═══ EXERCISE MATERIAL
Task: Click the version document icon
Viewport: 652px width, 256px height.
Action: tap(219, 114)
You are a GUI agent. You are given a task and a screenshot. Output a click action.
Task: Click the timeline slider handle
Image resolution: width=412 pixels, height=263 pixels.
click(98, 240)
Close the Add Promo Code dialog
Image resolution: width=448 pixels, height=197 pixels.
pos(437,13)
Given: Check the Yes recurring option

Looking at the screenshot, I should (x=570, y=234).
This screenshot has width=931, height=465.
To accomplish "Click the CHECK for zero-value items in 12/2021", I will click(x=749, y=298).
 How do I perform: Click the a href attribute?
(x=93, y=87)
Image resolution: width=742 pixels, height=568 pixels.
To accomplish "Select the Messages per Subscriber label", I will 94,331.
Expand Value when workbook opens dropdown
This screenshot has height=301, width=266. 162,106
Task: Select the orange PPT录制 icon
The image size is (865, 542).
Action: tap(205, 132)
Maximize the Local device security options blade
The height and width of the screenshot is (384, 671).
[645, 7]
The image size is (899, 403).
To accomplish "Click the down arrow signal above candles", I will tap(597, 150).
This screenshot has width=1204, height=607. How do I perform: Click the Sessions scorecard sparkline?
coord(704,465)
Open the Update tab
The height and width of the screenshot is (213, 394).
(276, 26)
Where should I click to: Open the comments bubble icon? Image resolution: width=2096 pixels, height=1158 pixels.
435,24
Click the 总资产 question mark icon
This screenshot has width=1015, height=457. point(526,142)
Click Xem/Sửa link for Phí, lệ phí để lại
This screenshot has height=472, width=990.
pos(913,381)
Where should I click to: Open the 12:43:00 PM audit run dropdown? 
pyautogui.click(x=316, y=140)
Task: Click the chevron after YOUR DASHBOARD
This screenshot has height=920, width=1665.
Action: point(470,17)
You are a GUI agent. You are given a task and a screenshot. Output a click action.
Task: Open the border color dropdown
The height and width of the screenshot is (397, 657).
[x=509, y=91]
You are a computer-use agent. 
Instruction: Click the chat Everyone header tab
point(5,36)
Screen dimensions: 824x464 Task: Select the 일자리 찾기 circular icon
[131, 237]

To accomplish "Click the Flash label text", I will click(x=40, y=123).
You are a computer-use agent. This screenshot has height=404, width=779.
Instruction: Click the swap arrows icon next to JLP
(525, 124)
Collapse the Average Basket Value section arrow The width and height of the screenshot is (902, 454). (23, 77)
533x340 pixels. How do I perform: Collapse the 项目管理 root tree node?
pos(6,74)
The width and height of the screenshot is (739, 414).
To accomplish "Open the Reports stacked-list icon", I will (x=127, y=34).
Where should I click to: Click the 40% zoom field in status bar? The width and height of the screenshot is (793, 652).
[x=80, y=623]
══════
• [WHAT TO WORK ON]: All the records above need to be restated exactly, line by line.

• [FINISHED TASK]:
Task: Click the version document icon
Viewport: 652px width, 256px height.
Action: tap(219, 114)
You are a GUI agent. You are given a task and a screenshot. Output a click action.
Task: Click the timeline slider handle
Image resolution: width=412 pixels, height=263 pixels.
click(98, 240)
Close the Add Promo Code dialog
Image resolution: width=448 pixels, height=197 pixels.
pos(437,13)
Given: Check the Yes recurring option

Looking at the screenshot, I should (x=570, y=234).
This screenshot has width=931, height=465.
To accomplish "Click the CHECK for zero-value items in 12/2021", I will click(x=749, y=298).
 How do I perform: Click the a href attribute?
(x=93, y=87)
Image resolution: width=742 pixels, height=568 pixels.
To accomplish "Select the Messages per Subscriber label", I will 94,331.
Expand Value when workbook opens dropdown
This screenshot has height=301, width=266. 162,106
Task: Select the orange PPT录制 icon
The image size is (865, 542).
Action: tap(205, 132)
Maximize the Local device security options blade
The height and width of the screenshot is (384, 671).
[645, 7]
The image size is (899, 403).
To accomplish "Click the down arrow signal above candles", I will tap(597, 150).
This screenshot has width=1204, height=607. How do I perform: Click the Sessions scorecard sparkline?
coord(704,465)
Open the Update tab
The height and width of the screenshot is (213, 394).
(276, 26)
Where should I click to: Open the comments bubble icon? Image resolution: width=2096 pixels, height=1158 pixels.
435,24
Click the 总资产 question mark icon
This screenshot has width=1015, height=457. point(526,142)
Click Xem/Sửa link for Phí, lệ phí để lại
This screenshot has height=472, width=990.
pos(913,381)
Where should I click to: Open the 12:43:00 PM audit run dropdown? 
pyautogui.click(x=316, y=140)
Task: Click the chevron after YOUR DASHBOARD
This screenshot has height=920, width=1665.
Action: point(470,17)
You are a GUI agent. You are given a task and a screenshot. Output a click action.
Task: Open the border color dropdown
The height and width of the screenshot is (397, 657).
[x=509, y=91]
You are a computer-use agent. 
Instruction: Click the chat Everyone header tab
point(5,36)
Screen dimensions: 824x464 Task: Select the 일자리 찾기 circular icon
[131, 237]

To accomplish "Click the Flash label text", I will click(x=40, y=123).
You are a computer-use agent. This screenshot has height=404, width=779.
Instruction: Click the swap arrows icon next to JLP
(525, 124)
Collapse the Average Basket Value section arrow The width and height of the screenshot is (902, 454). (23, 77)
533x340 pixels. How do I perform: Collapse the 项目管理 root tree node?
pos(6,74)
The width and height of the screenshot is (739, 414).
To accomplish "Open the Reports stacked-list icon", I will (x=127, y=34).
Where should I click to: Click the 40% zoom field in status bar? The width and height of the screenshot is (793, 652).
[x=80, y=623]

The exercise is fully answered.